Task to carry out
The entries follow. Please return all of them exactly.

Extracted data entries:
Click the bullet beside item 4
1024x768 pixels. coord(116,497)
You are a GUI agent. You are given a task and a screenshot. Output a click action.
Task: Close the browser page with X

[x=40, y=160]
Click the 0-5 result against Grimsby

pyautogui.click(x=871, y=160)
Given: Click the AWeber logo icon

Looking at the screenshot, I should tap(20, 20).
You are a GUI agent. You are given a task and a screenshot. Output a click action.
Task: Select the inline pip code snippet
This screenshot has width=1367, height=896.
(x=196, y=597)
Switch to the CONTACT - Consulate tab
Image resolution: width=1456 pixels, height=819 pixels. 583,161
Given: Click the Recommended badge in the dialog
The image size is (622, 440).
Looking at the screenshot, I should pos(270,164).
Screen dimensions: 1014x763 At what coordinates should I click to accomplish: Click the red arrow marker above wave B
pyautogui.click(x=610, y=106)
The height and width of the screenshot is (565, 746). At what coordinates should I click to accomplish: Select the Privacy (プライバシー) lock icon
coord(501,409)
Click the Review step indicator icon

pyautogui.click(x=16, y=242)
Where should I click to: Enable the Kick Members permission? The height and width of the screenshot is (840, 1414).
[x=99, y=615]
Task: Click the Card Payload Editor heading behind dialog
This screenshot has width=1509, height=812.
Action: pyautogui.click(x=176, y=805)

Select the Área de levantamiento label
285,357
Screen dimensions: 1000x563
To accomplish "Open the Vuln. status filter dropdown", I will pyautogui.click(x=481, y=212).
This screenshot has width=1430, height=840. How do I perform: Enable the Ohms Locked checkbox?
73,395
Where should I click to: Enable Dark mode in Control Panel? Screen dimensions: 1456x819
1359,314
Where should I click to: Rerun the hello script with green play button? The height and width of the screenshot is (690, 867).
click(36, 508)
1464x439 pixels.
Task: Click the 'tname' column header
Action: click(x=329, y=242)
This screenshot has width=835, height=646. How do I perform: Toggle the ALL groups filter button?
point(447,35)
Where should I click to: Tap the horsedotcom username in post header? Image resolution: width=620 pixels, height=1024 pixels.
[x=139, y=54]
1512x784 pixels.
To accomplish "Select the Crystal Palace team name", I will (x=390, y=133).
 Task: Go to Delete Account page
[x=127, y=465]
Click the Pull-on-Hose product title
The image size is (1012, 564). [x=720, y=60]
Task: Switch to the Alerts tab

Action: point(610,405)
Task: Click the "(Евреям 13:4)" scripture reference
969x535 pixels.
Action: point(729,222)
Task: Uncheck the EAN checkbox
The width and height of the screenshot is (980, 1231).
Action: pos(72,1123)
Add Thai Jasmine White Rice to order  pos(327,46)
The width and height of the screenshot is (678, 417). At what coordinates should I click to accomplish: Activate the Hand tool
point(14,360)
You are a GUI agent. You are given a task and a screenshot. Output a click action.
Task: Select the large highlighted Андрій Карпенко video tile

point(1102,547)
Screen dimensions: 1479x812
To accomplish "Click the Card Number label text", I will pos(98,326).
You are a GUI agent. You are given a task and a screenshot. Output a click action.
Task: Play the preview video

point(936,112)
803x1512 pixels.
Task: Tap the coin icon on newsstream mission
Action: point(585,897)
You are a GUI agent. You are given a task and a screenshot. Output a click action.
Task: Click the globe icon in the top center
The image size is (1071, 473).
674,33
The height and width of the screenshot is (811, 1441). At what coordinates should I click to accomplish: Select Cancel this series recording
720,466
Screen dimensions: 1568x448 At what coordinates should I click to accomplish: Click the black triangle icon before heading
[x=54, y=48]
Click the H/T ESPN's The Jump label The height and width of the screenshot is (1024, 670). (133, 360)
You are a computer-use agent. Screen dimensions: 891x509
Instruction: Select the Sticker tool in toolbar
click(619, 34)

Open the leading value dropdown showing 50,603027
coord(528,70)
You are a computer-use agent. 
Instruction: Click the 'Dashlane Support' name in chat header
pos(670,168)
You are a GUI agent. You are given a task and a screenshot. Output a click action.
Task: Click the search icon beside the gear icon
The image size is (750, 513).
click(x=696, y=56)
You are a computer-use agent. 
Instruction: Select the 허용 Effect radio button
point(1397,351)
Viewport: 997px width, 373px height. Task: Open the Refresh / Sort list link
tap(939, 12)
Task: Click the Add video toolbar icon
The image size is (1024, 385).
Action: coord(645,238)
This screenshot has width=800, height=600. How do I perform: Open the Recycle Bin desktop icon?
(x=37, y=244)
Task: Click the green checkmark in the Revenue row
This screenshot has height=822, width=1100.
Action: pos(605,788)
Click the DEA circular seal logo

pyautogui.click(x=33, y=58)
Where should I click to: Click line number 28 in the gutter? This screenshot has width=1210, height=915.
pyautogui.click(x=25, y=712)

Output below
Click the bullet beside item 4
1024x768 pixels. coord(116,497)
You are a GUI agent. You are given a task and a screenshot. Output a click action.
Task: Close the browser page with X

[x=40, y=160]
Click the 0-5 result against Grimsby

pyautogui.click(x=871, y=160)
Given: Click the AWeber logo icon

Looking at the screenshot, I should tap(20, 20).
You are a GUI agent. You are given a task and a screenshot. Output a click action.
Task: Select the inline pip code snippet
This screenshot has width=1367, height=896.
(x=196, y=597)
Switch to the CONTACT - Consulate tab
Image resolution: width=1456 pixels, height=819 pixels. 583,161
Given: Click the Recommended badge in the dialog
The image size is (622, 440).
Looking at the screenshot, I should pos(270,164).
Screen dimensions: 1014x763 At what coordinates should I click to accomplish: Click the red arrow marker above wave B
pyautogui.click(x=610, y=106)
The height and width of the screenshot is (565, 746). At what coordinates should I click to accomplish: Select the Privacy (プライバシー) lock icon
coord(501,409)
Click the Review step indicator icon

pyautogui.click(x=16, y=242)
Where should I click to: Enable the Kick Members permission? The height and width of the screenshot is (840, 1414).
[x=99, y=615]
Task: Click the Card Payload Editor heading behind dialog
This screenshot has width=1509, height=812.
Action: pyautogui.click(x=176, y=805)

Select the Área de levantamiento label
285,357
Screen dimensions: 1000x563
To accomplish "Open the Vuln. status filter dropdown", I will pyautogui.click(x=481, y=212).
This screenshot has width=1430, height=840. How do I perform: Enable the Ohms Locked checkbox?
73,395
Where should I click to: Enable Dark mode in Control Panel? Screen dimensions: 1456x819
1359,314
Where should I click to: Rerun the hello script with green play button? The height and width of the screenshot is (690, 867).
click(36, 508)
1464x439 pixels.
Task: Click the 'tname' column header
Action: click(x=329, y=242)
This screenshot has width=835, height=646. How do I perform: Toggle the ALL groups filter button?
point(447,35)
Where should I click to: Tap the horsedotcom username in post header? Image resolution: width=620 pixels, height=1024 pixels.
[x=139, y=54]
1512x784 pixels.
To accomplish "Select the Crystal Palace team name", I will (x=390, y=133).
 Task: Go to Delete Account page
[x=127, y=465]
Click the Pull-on-Hose product title
The image size is (1012, 564). [x=720, y=60]
Task: Switch to the Alerts tab

Action: point(610,405)
Task: Click the "(Евреям 13:4)" scripture reference
969x535 pixels.
Action: point(729,222)
Task: Uncheck the EAN checkbox
The width and height of the screenshot is (980, 1231).
Action: pos(72,1123)
Add Thai Jasmine White Rice to order  pos(327,46)
The width and height of the screenshot is (678, 417). At what coordinates should I click to accomplish: Activate the Hand tool
point(14,360)
You are a GUI agent. You are given a task and a screenshot. Output a click action.
Task: Select the large highlighted Андрій Карпенко video tile

point(1102,547)
Screen dimensions: 1479x812
To accomplish "Click the Card Number label text", I will pos(98,326).
You are a GUI agent. You are given a task and a screenshot. Output a click action.
Task: Play the preview video

point(936,112)
803x1512 pixels.
Task: Tap the coin icon on newsstream mission
Action: point(585,897)
You are a GUI agent. You are given a task and a screenshot. Output a click action.
Task: Click the globe icon in the top center
The image size is (1071, 473).
674,33
The height and width of the screenshot is (811, 1441). At what coordinates should I click to accomplish: Select Cancel this series recording
720,466
Screen dimensions: 1568x448 At what coordinates should I click to accomplish: Click the black triangle icon before heading
[x=54, y=48]
Click the H/T ESPN's The Jump label The height and width of the screenshot is (1024, 670). (133, 360)
You are a computer-use agent. Screen dimensions: 891x509
Instruction: Select the Sticker tool in toolbar
click(619, 34)

Open the leading value dropdown showing 50,603027
coord(528,70)
You are a computer-use agent. 
Instruction: Click the 'Dashlane Support' name in chat header
pos(670,168)
You are a GUI agent. You are given a task and a screenshot. Output a click action.
Task: Click the search icon beside the gear icon
The image size is (750, 513).
click(x=696, y=56)
You are a computer-use agent. 
Instruction: Select the 허용 Effect radio button
point(1397,351)
Viewport: 997px width, 373px height. Task: Open the Refresh / Sort list link
tap(939, 12)
Task: Click the Add video toolbar icon
The image size is (1024, 385).
Action: coord(645,238)
This screenshot has width=800, height=600. How do I perform: Open the Recycle Bin desktop icon?
(x=37, y=244)
Task: Click the green checkmark in the Revenue row
This screenshot has height=822, width=1100.
Action: pos(605,788)
Click the DEA circular seal logo

pyautogui.click(x=33, y=58)
Where should I click to: Click line number 28 in the gutter? This screenshot has width=1210, height=915.
pyautogui.click(x=25, y=712)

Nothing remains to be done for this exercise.